Copy out exactly the lines from the one containing "subscribe (642, 2160)" through the end of the records, and no pictures.

[Records drawn from a dataset]
- - -

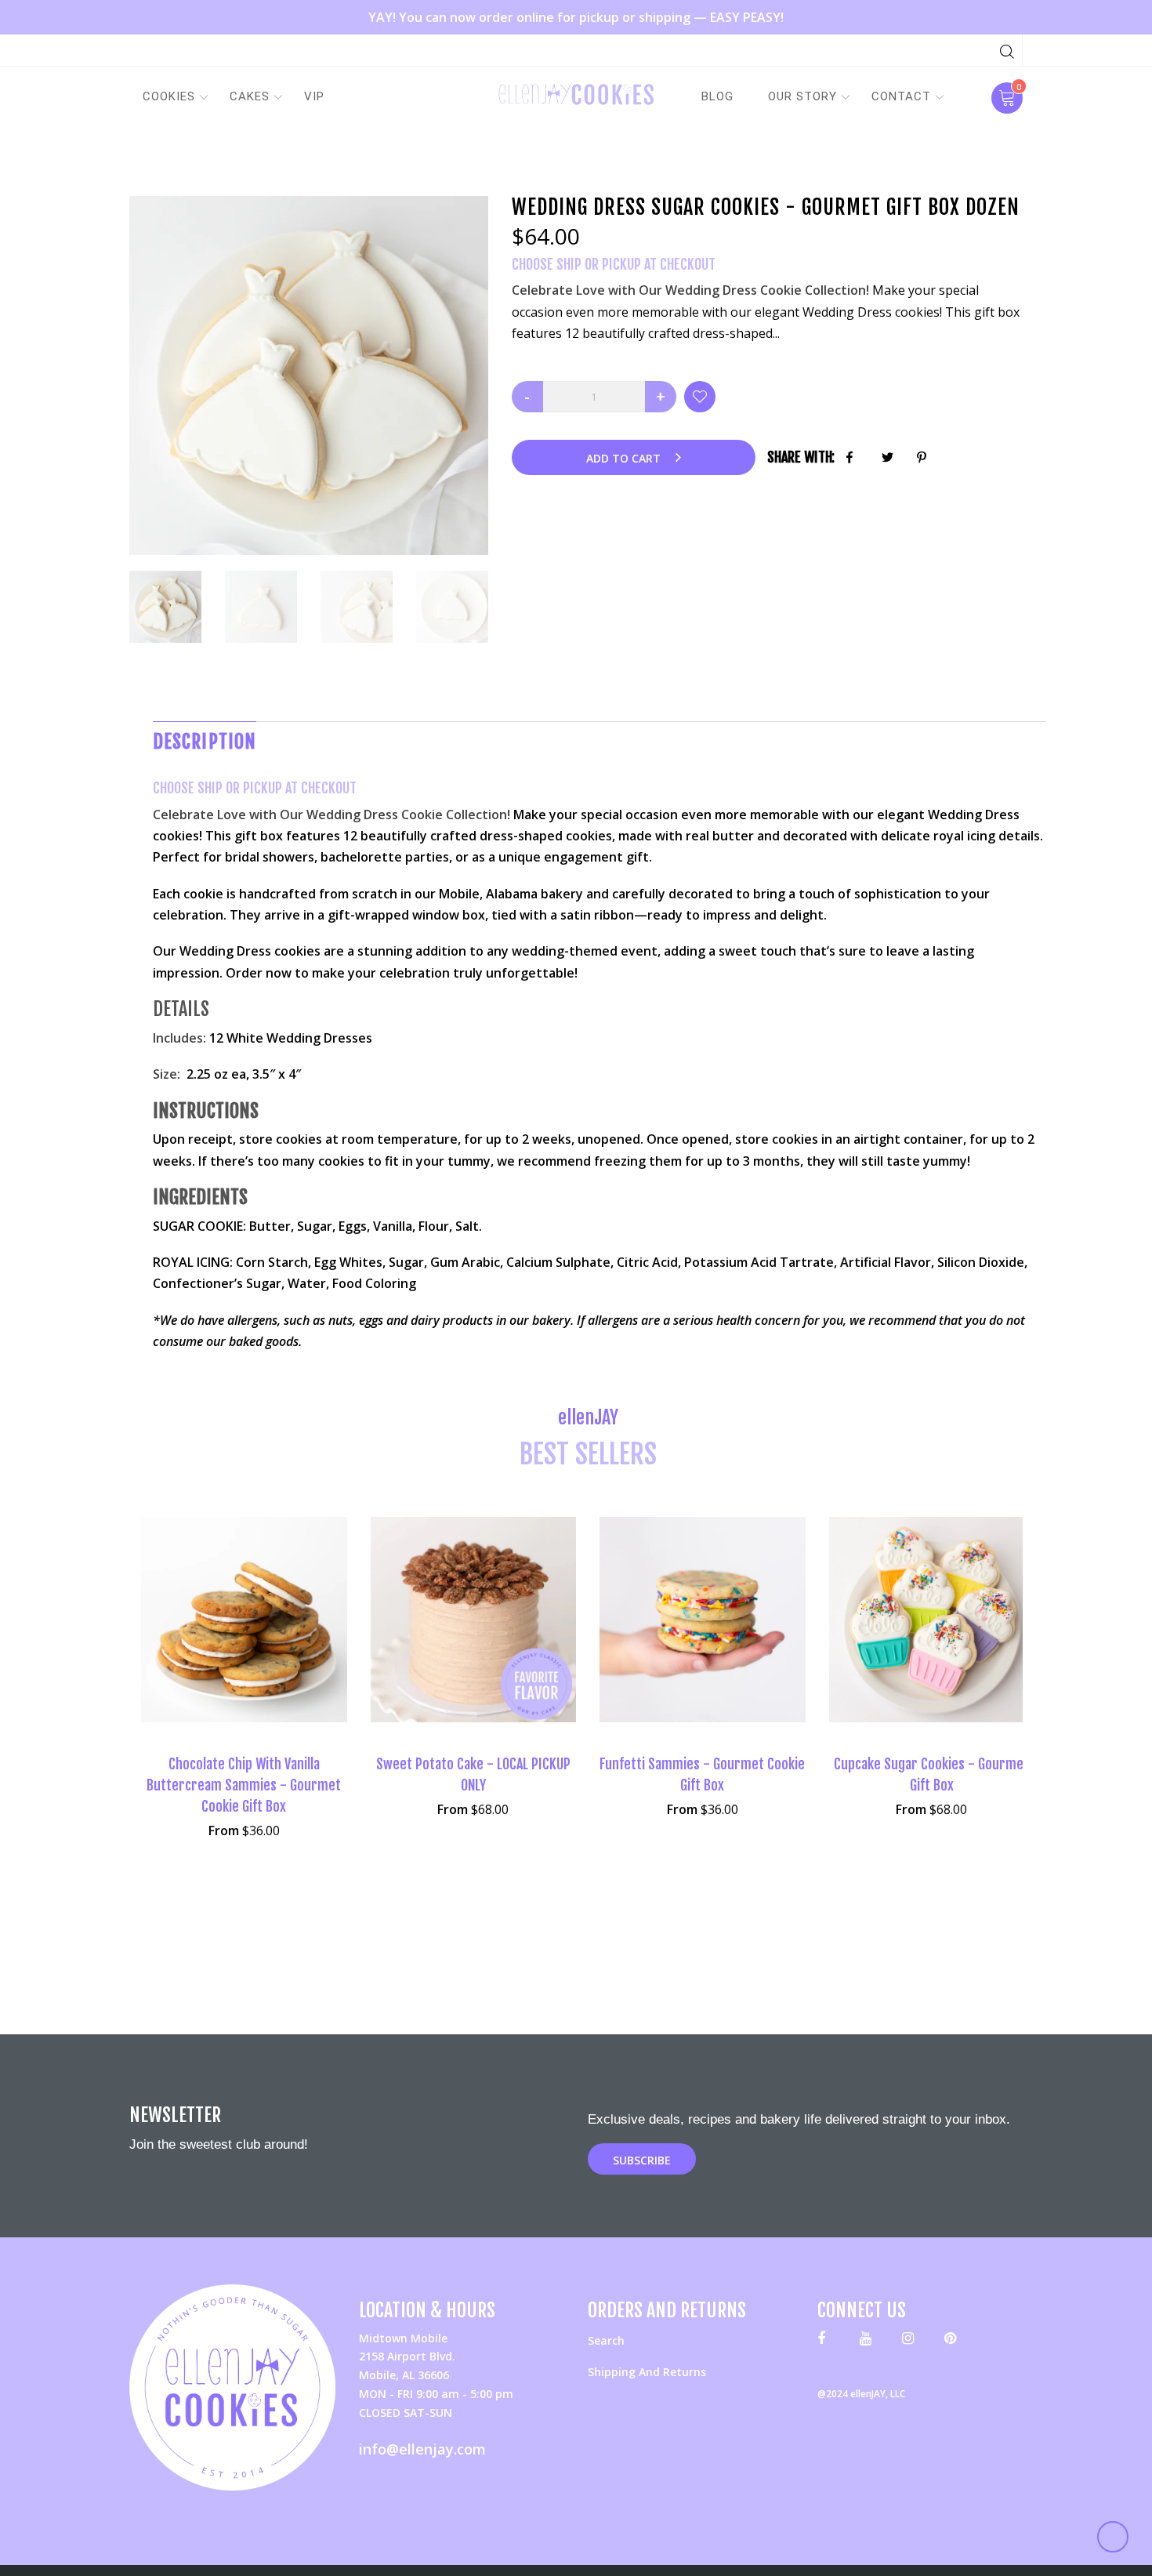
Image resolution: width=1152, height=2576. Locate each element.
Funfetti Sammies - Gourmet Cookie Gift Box (702, 1774)
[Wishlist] (699, 396)
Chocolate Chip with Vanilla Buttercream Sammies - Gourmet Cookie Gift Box (244, 1785)
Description (204, 741)
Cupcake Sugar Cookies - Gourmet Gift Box (931, 1774)
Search (606, 2340)
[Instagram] (912, 2341)
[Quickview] (244, 1645)
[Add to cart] (983, 1636)
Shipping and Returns (647, 2371)
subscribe (642, 2160)
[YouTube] (869, 2341)
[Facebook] (827, 2341)
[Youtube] (954, 2341)
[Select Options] (295, 1636)
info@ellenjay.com (422, 2449)
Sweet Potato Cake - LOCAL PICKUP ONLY (473, 1774)
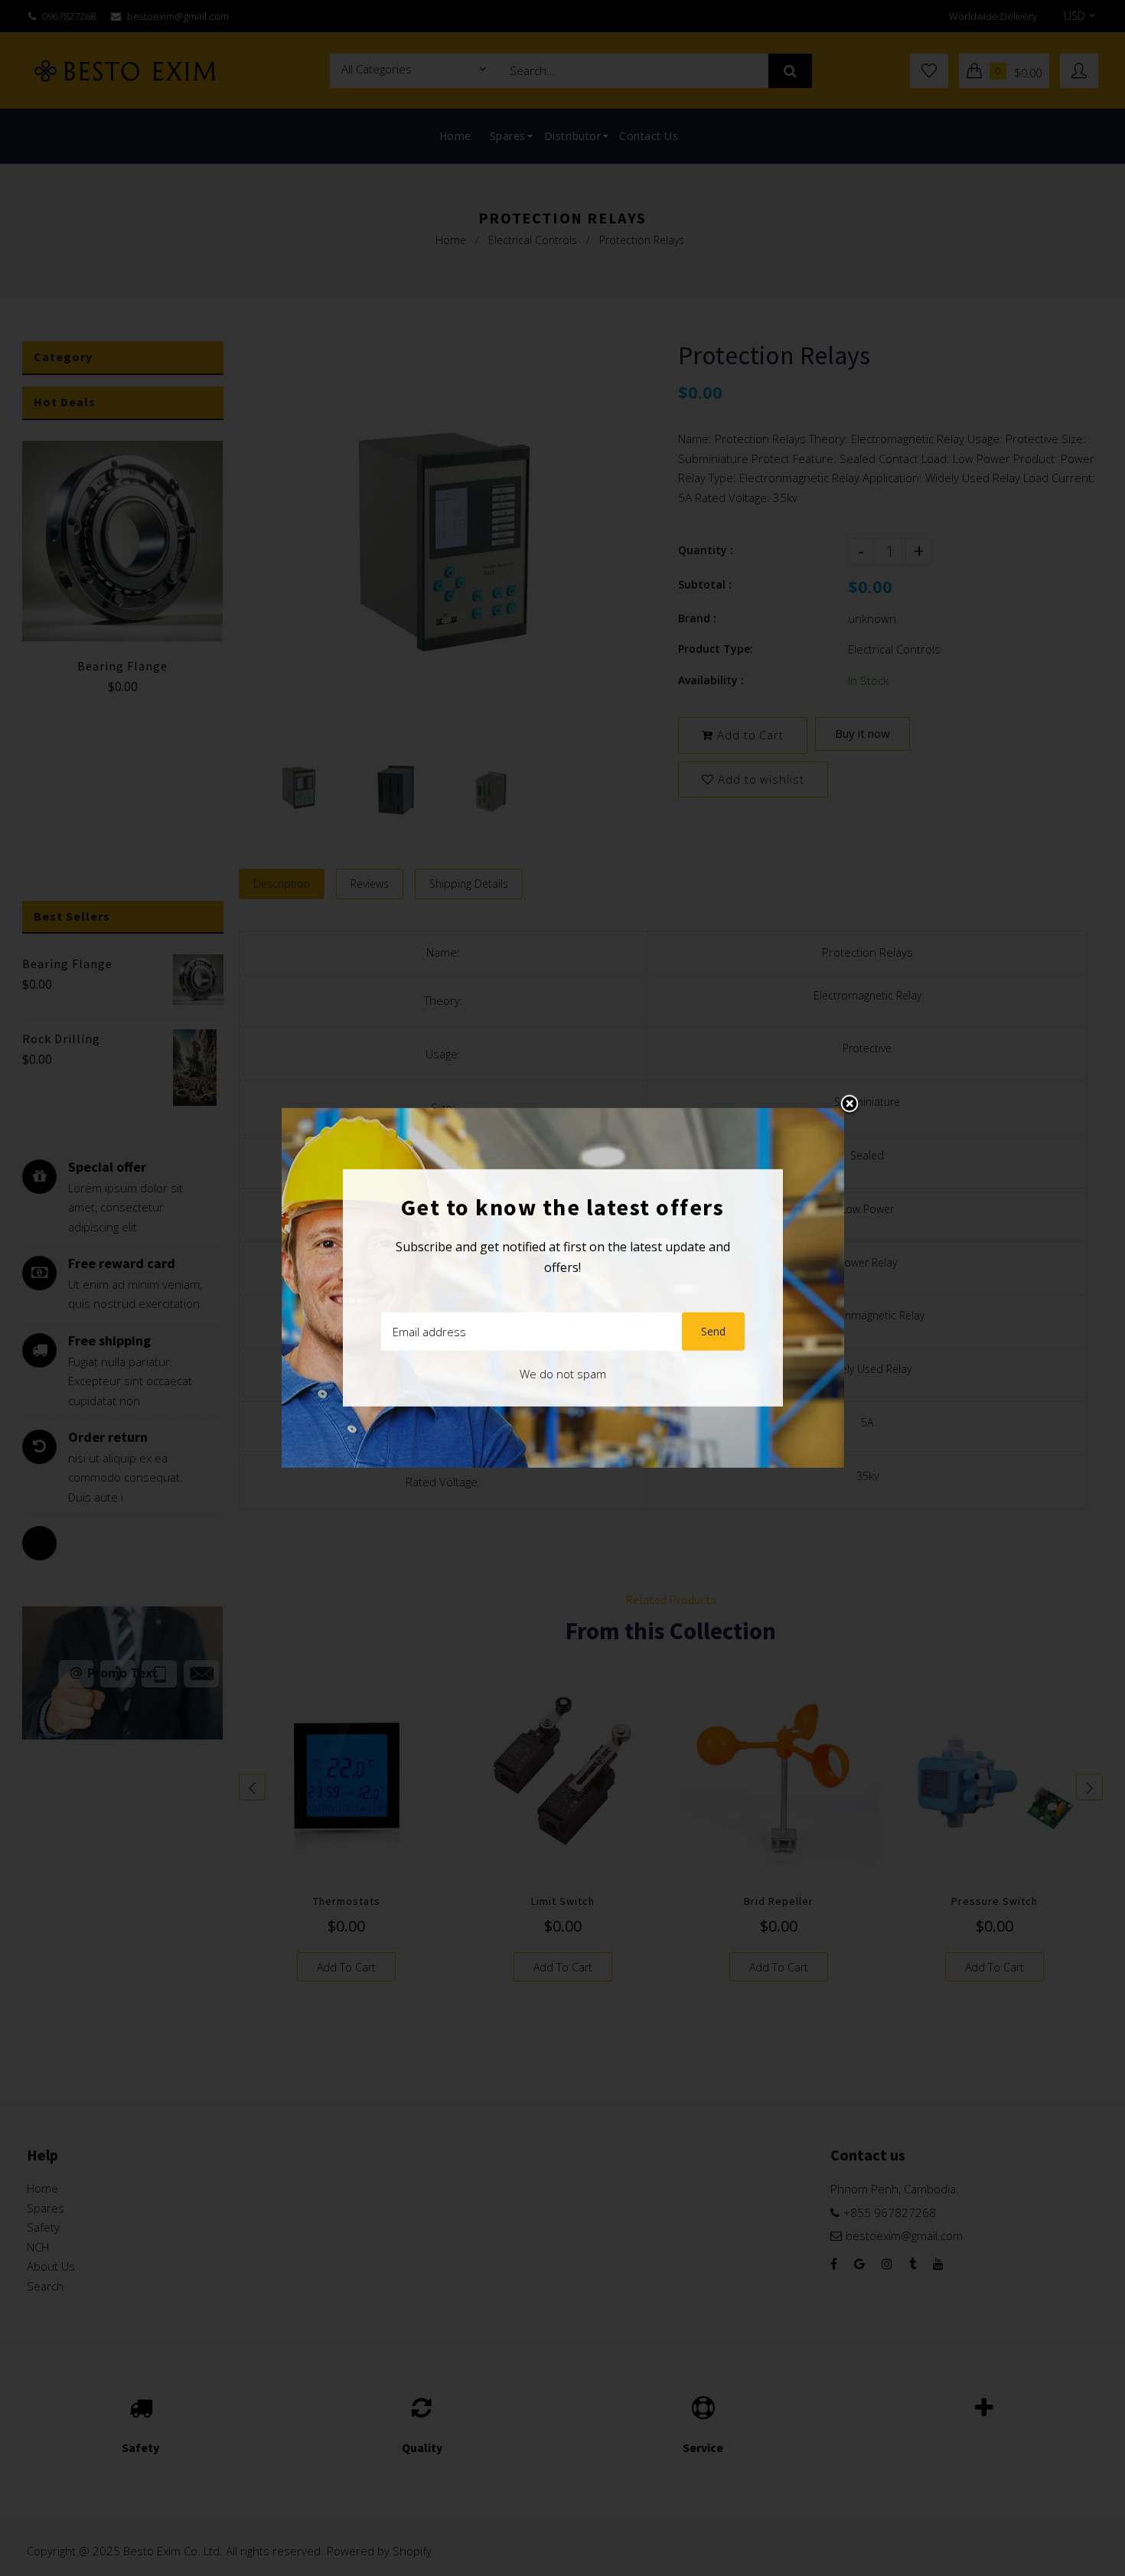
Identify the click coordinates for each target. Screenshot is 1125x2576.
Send (713, 1331)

- - -

* Answer to this problem:
subscribe (642, 2160)
[YouTube] (869, 2341)
[Facebook] (827, 2341)
[Youtube] (954, 2341)
[Select Options] (295, 1636)
info@ellenjay.com (422, 2449)
Sweet Potato Cake - LOCAL PICKUP ONLY (473, 1774)
Identify the click coordinates for each target. Screenshot is 1125x2576.
Send (713, 1331)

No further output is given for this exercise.